(GIVEN TEXT):
┄┄┄┄┄┄

Art of Fencing, Art of Life

Teaching Commitment to Learning in fencing and life

Teaching commitment in fencing

When the teacher says, I am the one that makes learning possible in the classroom and I am committed to make it happen. And the student says, I will do everything that I can to learn. I am ready to learn. That is when the magic of learning really happens. (Edutopia blog)

A great teacher is a rare and valuable find. Great teachers need to not only be proficient in the subject, but also passionate about sharing their knowledge and skills in transferring it to others. Great teachers know how to cater their style and approach to the individual and care as much (or more) about their students’ success as their own.

I recently stumbled on this post about teaching technique vs. teaching commitment and it got me thinking. When you teach children, either as a schoolteacher, a coach, a parent, or a role model of any sort, you teach them much more than the subject matter at hand. Children are impressionable and soak up your words and actions like a sponge. It’s not only some teachers that go beyond the skill or the sport because they choose to, any adult that guides children inherently teaches them much more simply because children look up to and emulate their elders. It’s both a blessing and a responsibility.

I believe teaching commitment is one of the most valuable skills we can impart on today’s youth. As a fencing club founder, I of course see the value of commitment in learning a sport, but the ability to commit and dedicate yourself to a new endeavor applies well beyond athletics. In their careers, relationships, and creative pursuits, children who learn commitment and pride in their output at a young age will use this skill for the rest of their lives.

┄┄┄┄┄┄

(RECORD SET):
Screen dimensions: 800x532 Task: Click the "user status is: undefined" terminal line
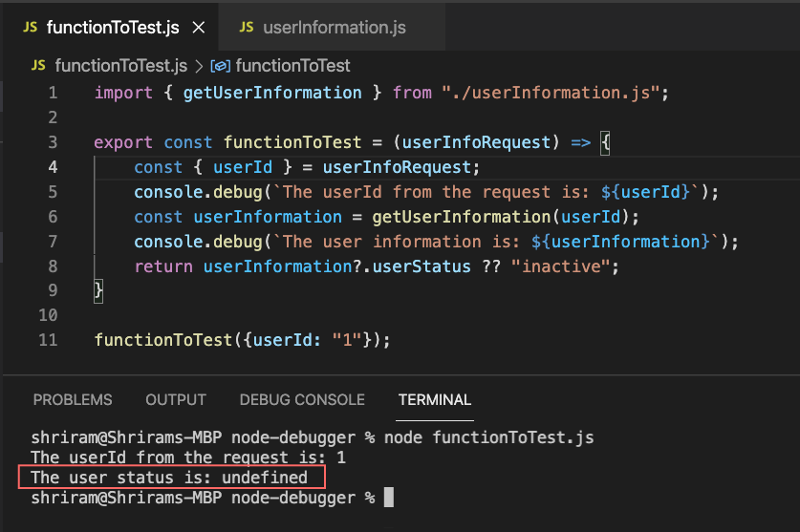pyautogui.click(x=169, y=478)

┄┄┄┄┄┄

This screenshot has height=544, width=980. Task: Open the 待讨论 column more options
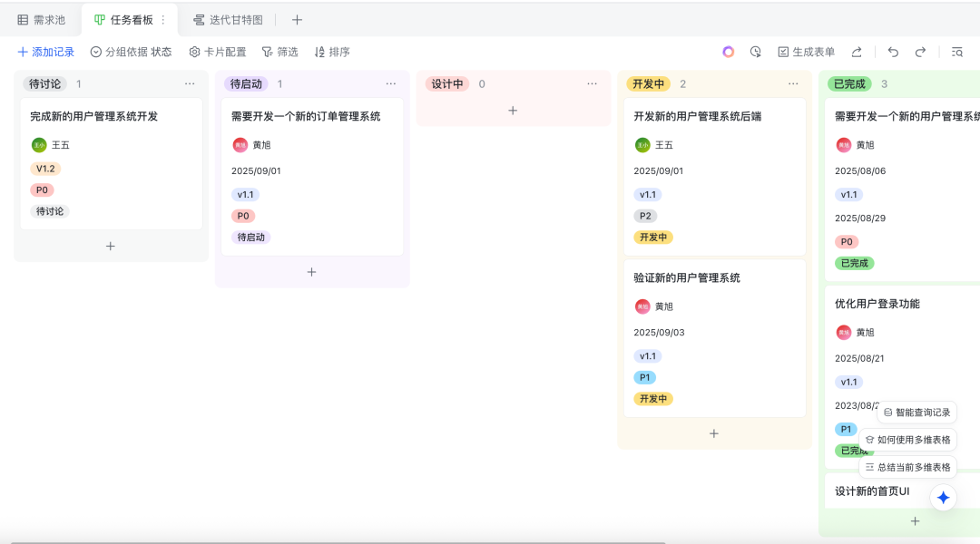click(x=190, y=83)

┄┄┄┄┄┄

(JOBS):
[a] Copy word for word everything in the passage on teaching commitment from "Art of Fencing, Art" down to "as their own.".
[b] Extend the passage on teaching commitment, picking up after its final sentence.

(RESPONSES TO THE EXERCISE):
[a]
Art of Fencing, Art of Life

Teaching Commitment to Learning in fencing and life

Teaching commitment in fencing

When the teacher says, I am the one that makes learning possible in the classroom and I am committed to make it happen. And the student says, I will do everything that I can to learn. I am ready to learn. That is when the magic of learning really happens. (Edutopia blog)

A great teacher is a rare and valuable find. Great teachers need to not only be proficient in the subject, but also passionate about sharing their knowledge and skills in transferring it to others. Great teachers know how to cater their style and approach to the individual and care as much (or more) about their students’ success as their own.

[b]
As Seth states in the link above, “Great teachers teach commitment.” Both in our actions and the expectations that we set. Children want to be challenged and have an insatiable urge to learn new things. Sometimes that urge is dampened by the fear of not doing well, or learned habits of laziness. I believe the best way to combat this is by fostering encouragement while also demanding dedication and hard work.

At AFM we want our students to have fun and thrive, but we also demand excellence and expect them to demand the same of themselves. I think this approach to teaching is what today’s children deserve from us as coaches, parents, and role models. Let’s give them every chance to build confidence and aptitude by expressing our commitment to supporting them and then pushing them to do the same for themselves.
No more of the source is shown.